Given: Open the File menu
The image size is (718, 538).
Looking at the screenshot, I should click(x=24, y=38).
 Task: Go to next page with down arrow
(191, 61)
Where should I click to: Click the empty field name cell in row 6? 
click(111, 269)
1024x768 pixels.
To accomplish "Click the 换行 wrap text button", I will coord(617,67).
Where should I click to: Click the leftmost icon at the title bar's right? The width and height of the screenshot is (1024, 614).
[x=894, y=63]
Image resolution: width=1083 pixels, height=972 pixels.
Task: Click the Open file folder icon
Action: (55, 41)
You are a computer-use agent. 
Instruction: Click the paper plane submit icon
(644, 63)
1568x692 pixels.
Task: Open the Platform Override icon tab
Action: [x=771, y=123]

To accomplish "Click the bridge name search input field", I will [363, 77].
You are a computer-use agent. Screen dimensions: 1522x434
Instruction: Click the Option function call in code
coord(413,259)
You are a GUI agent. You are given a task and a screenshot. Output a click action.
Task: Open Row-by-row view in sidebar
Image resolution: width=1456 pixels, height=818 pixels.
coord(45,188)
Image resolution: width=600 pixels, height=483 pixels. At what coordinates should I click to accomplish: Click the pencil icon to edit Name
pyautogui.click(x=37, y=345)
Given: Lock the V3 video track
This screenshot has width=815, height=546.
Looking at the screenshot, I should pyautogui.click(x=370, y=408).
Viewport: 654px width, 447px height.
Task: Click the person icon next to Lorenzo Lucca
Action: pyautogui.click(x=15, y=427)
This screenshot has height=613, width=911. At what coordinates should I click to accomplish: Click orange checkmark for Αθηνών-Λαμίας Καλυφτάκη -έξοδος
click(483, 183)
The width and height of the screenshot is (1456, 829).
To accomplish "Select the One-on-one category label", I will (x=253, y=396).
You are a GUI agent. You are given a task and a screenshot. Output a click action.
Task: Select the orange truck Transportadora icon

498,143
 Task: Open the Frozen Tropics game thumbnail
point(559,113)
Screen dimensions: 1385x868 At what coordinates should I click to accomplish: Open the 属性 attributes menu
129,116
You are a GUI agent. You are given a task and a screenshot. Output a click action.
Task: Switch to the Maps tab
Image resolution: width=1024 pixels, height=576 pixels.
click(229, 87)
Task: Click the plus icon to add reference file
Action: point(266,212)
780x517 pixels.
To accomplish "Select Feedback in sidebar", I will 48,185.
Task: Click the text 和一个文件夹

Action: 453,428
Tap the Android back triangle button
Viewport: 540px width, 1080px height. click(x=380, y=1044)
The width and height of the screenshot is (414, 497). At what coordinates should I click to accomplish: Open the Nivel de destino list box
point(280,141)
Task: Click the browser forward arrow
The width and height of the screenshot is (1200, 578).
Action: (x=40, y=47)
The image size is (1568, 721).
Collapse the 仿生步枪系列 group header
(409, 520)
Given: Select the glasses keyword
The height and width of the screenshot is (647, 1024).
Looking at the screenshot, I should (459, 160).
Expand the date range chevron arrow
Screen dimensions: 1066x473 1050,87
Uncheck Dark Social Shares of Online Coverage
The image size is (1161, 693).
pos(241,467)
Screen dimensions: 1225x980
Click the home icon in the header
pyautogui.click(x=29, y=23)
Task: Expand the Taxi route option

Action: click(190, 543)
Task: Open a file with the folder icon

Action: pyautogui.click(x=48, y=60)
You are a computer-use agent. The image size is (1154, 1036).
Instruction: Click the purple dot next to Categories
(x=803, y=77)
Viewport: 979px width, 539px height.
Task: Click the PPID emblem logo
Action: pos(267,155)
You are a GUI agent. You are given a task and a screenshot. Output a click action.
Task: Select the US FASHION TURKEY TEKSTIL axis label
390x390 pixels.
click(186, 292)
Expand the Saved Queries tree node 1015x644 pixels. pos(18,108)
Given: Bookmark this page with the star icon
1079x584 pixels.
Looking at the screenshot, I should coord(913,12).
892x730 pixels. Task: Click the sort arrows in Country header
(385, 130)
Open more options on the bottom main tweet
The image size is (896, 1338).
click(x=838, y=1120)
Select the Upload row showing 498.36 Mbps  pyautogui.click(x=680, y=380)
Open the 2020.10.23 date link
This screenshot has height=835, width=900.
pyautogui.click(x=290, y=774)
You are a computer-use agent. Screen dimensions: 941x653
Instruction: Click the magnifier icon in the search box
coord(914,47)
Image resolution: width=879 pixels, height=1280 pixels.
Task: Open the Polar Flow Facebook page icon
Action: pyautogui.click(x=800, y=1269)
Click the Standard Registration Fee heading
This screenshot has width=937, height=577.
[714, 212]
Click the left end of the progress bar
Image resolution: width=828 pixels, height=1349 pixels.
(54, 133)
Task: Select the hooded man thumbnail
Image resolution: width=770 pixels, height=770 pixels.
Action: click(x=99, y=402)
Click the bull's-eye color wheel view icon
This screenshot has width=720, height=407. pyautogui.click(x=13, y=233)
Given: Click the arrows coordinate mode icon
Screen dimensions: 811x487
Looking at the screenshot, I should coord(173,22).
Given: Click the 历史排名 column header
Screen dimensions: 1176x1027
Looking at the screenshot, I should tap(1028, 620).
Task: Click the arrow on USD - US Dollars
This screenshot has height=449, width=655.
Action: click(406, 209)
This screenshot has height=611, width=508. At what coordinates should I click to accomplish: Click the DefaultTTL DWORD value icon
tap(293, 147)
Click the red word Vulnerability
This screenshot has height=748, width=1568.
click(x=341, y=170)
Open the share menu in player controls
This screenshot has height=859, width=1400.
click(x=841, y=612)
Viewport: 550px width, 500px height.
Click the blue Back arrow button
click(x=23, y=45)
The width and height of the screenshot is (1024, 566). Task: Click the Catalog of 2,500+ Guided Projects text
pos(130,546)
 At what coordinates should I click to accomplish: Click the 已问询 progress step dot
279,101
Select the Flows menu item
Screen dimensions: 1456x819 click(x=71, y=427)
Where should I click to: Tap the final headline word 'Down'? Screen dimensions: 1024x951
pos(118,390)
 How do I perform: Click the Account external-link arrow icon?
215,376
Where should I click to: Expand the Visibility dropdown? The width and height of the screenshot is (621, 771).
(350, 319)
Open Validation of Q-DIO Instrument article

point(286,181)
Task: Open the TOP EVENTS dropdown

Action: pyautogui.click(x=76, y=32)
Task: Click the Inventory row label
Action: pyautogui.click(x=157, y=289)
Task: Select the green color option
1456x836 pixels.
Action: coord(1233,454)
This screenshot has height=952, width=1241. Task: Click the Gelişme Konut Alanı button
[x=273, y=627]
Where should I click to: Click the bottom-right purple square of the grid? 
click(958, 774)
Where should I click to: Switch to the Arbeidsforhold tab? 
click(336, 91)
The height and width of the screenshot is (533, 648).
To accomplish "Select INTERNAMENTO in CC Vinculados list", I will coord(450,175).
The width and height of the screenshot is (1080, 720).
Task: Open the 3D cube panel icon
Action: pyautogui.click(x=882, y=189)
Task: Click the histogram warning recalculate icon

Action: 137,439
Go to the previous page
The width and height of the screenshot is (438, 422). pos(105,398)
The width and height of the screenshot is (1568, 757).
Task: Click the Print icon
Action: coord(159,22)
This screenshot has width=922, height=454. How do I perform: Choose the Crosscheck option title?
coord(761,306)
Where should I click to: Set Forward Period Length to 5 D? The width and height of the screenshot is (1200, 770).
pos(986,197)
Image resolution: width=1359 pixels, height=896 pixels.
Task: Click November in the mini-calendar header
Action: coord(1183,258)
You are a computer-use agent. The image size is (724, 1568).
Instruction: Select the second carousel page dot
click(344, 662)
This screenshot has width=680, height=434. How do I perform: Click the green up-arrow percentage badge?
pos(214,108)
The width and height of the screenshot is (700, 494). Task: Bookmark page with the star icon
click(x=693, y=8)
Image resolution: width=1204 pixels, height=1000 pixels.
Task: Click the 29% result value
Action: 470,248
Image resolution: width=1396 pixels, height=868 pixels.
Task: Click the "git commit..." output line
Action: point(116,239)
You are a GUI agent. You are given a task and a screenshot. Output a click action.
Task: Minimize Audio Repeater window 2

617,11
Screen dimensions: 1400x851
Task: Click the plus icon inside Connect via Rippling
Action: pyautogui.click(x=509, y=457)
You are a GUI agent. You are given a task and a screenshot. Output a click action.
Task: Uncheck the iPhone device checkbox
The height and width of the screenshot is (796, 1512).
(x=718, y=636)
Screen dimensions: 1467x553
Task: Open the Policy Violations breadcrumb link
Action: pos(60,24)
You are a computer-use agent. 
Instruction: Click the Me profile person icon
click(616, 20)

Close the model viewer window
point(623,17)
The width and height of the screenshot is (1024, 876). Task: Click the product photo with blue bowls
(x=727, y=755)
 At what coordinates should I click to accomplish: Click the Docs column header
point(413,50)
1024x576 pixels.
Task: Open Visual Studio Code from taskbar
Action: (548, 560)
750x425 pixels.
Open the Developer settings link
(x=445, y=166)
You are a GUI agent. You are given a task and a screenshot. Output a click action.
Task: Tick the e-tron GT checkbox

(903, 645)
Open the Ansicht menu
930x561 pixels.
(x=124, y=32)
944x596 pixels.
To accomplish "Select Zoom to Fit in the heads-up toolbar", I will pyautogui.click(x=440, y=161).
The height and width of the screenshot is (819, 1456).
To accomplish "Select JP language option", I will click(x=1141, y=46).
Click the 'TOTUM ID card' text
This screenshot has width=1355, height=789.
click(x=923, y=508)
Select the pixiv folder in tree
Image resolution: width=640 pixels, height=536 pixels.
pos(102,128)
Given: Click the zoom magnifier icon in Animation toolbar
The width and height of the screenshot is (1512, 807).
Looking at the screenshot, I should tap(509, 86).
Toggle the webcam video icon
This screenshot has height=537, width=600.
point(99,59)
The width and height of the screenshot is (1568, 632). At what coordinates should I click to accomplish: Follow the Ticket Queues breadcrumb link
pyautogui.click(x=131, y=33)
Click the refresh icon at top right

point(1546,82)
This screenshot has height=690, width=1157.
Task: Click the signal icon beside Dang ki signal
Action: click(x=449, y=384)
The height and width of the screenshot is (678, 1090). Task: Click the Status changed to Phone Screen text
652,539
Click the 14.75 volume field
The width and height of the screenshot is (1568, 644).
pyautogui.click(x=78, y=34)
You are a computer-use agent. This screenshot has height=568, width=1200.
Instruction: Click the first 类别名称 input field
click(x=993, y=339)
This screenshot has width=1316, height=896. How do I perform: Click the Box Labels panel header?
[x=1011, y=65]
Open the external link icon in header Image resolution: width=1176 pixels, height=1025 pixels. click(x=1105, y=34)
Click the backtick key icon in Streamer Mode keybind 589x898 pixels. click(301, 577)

□ □ □ □ □ □ □

__TO DO__
Above are the entries. Output exactly the lines beginning with the line that has "The image size is (718, 538)." and ending with the line that has "The width and height of the screenshot is (1456, 829).".

__WRITTEN ANSWER__
The image size is (718, 538).
Looking at the screenshot, I should click(x=24, y=38).
 Task: Go to next page with down arrow
(191, 61)
Where should I click to: Click the empty field name cell in row 6? 
click(111, 269)
1024x768 pixels.
To accomplish "Click the 换行 wrap text button", I will coord(617,67).
Where should I click to: Click the leftmost icon at the title bar's right? The width and height of the screenshot is (1024, 614).
[x=894, y=63]
Image resolution: width=1083 pixels, height=972 pixels.
Task: Click the Open file folder icon
Action: (55, 41)
You are a computer-use agent. 
Instruction: Click the paper plane submit icon
(644, 63)
1568x692 pixels.
Task: Open the Platform Override icon tab
Action: [x=771, y=123]

To accomplish "Click the bridge name search input field", I will [363, 77].
You are a computer-use agent. Screen dimensions: 1522x434
Instruction: Click the Option function call in code
coord(413,259)
You are a GUI agent. You are given a task and a screenshot. Output a click action.
Task: Open Row-by-row view in sidebar
Image resolution: width=1456 pixels, height=818 pixels.
coord(45,188)
Image resolution: width=600 pixels, height=483 pixels. At what coordinates should I click to accomplish: Click the pencil icon to edit Name
pyautogui.click(x=37, y=345)
Given: Lock the V3 video track
This screenshot has width=815, height=546.
Looking at the screenshot, I should pyautogui.click(x=370, y=408).
Viewport: 654px width, 447px height.
Task: Click the person icon next to Lorenzo Lucca
Action: pyautogui.click(x=15, y=427)
This screenshot has height=613, width=911. At what coordinates should I click to accomplish: Click orange checkmark for Αθηνών-Λαμίας Καλυφτάκη -έξοδος
click(483, 183)
The width and height of the screenshot is (1456, 829).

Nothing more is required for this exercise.